### Activity
Copy every line that holds the string "screenshot" from the data below.

### Excerpted data
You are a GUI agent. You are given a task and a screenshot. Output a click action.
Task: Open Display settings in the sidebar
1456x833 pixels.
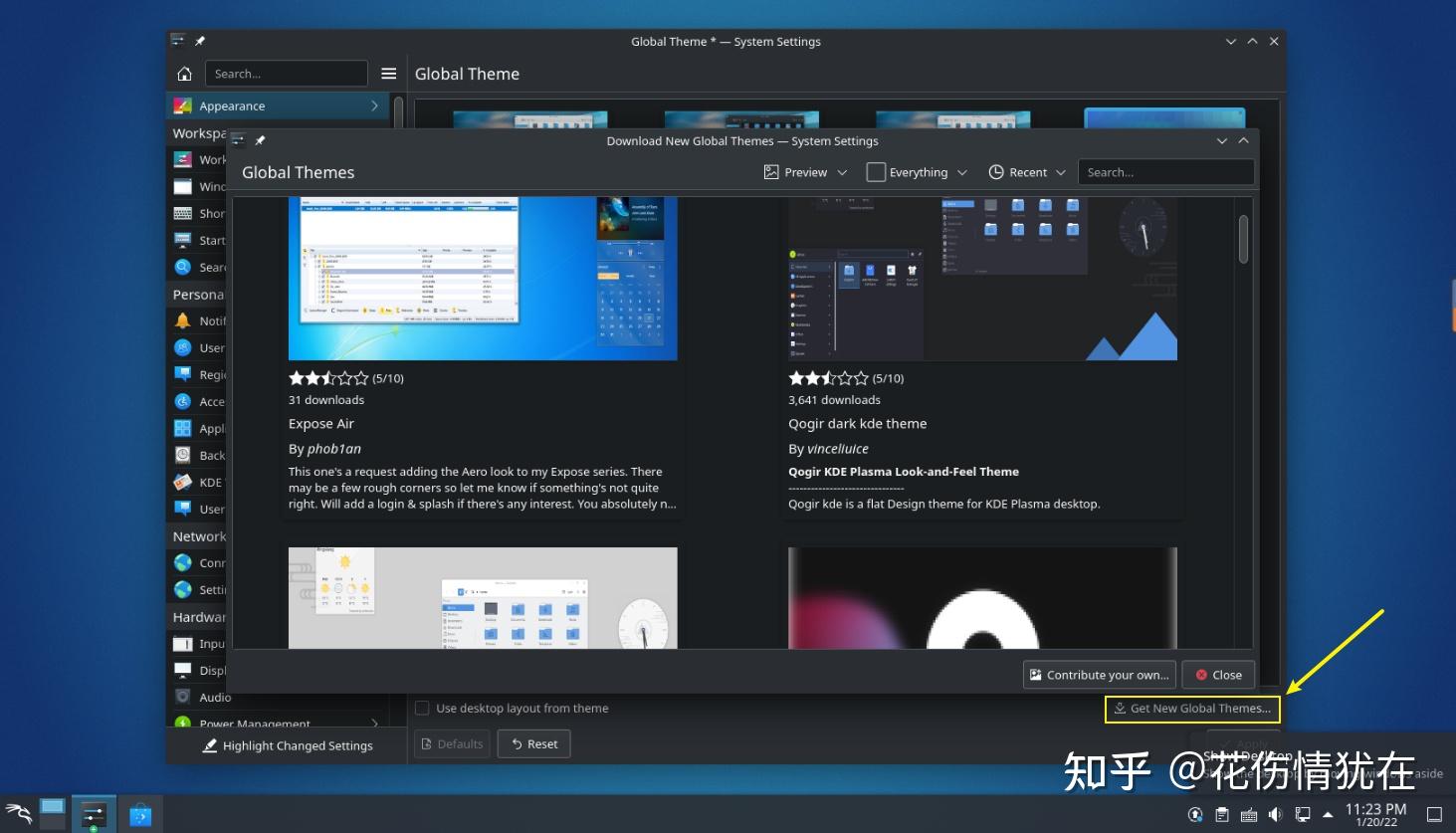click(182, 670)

...

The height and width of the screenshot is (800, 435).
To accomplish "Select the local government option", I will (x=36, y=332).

### Answer to this task
You are a GUI agent. You are given a task and a screenshot. Output a click action.
The height and width of the screenshot is (800, 435).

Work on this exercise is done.